Corporate Compliance has two main elements, which are statutory/regulatory compliance and then contractual/internal policy compliance.

“Contractual compliance is fairly simple, do what you say you will do, very few founders pay attention to what they have signed up for.  This is also true for large companies that do not focus on contractual compliance audits,” says Meghana.

Most of us want to know if the valuation is accurate. Are there any hidden issues, which may be unknown to the founders? Funds have to make sure that the company has been run well and check if there are policies and procedures in place to ensure risk management/ mitigation.

“If funds are getting due diligence wrong it is because they are focused on immediate ROI rather than evaluating the long-term viability of the business,” says Meghana.

A fund rarely helps a startup with compliance. They are a machine that invests money and needs to give returns to their LPs. They will do things that help them accomplish that. Compliance is the last thing – says Sathya Pramod, founder of Kayess Square Capital, an advisory firm.

Why do startups get compliance wrong?

“It always starts from the top. The founders are so obsessed with their product, customers, and investors that they believe that finance just happens. It does not. They need to put that effort to bring in that discipline in the system,” says Sathya Pramod, founder of Kayess Square Capital, an advisory firm.

Startup founders will hire a CFO or head of finance, but, even this does not sort out the problem because the culture of compliance does not exist. After all, a CFO is paid by the founder and will listen to what the founders say, so culture becomes important.

As long as one looks at compliance by the letter and not by substance, it will never be accomplished. It is also important for funds to look at professional firms that can give this service without having an obligation to the company.

“A statutory audit happens at a very superficial level and will not serve the purpose. In fact, I have been talking to a few new funds and they like the idea of doing a health check periodically to avoid surprises” says Sathya.

If the founder is only focused on valuation, he will not be in a position to set up something compliant. It should get ingrained in his mind that compliance helps increase valuations. It is actually a fact.

If a company is ready for due diligence and completes it quickly, the story gets stronger in the mind of the investor. So, like I said earlier the culture of compliance needs to come from the top.

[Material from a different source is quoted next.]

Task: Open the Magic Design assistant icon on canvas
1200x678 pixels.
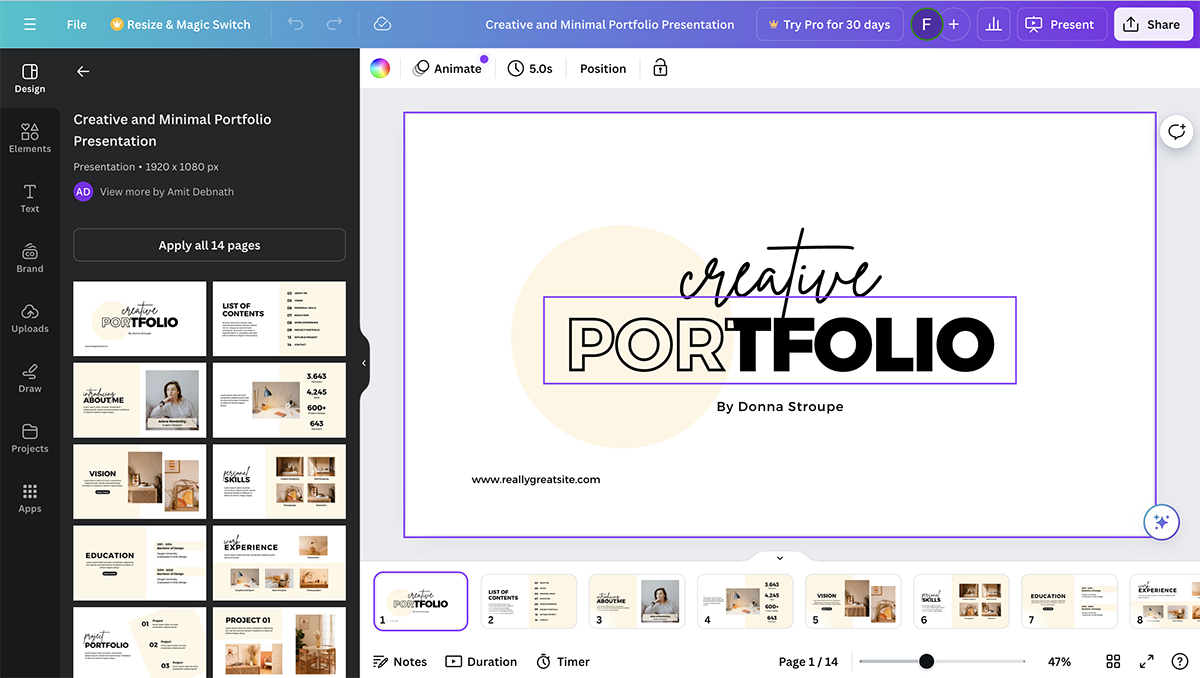Action: 1161,521
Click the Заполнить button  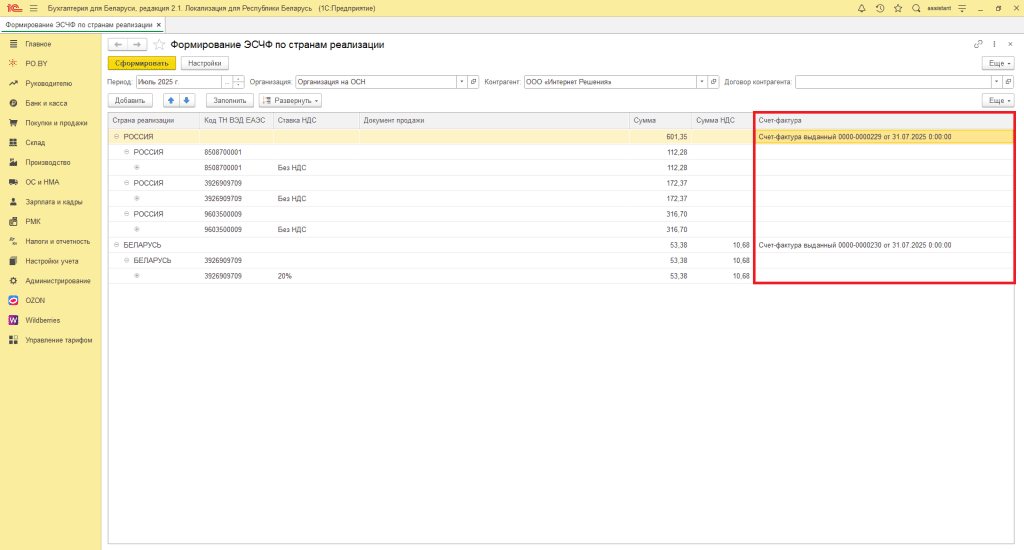pos(229,100)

The need for due diligence

“I believe this is something everyone is missing. I have seen diligence for the sake of doing it and not with a good spirit. Diligence needs to cover many aspects and should be forward-looking as much as it is historical. If a person doing diligence cannot gauge the mindset of the management team, it does not serve any purpose. Unless we can have people go deep and put their experience on the line, diligence will be a futile exercise. We need senior people doing diligence and especially people who have been in the corporate world who can read such situations better,” says Sathya.

The problem, however, is cost. The advice comes at a cost, and according to many senior experts, just advice again does not serve the purpose. Unless the advice comes with execution it is a waste of time for founders. It would be even better if there is skin in the game for the advisor.

Every founder holds on to equity and thinks it is precious. Having a good advisor on board in fact increases the value of the company and gives you a sounding board.

There will be rotten apples everywhere, but, that’s a chance a founder should be taking if she believes in the person.

Many times founders think they have conquered the world because they have got funded and that is just the start of all the problems. They will need these advisors to act as their shock absorbers. So, the right people giving the right kind of advice is extremely important.

According to PWC, the startup ecosystem in India has raised more than $10 billion in each of the three previous quarters. India has 100 Unicorns already and the list is only going to go up. One thing is true: the Indian startup ecosystem is going to be flush with funds.

Founders, please be compliant & funds do focus on due diligence.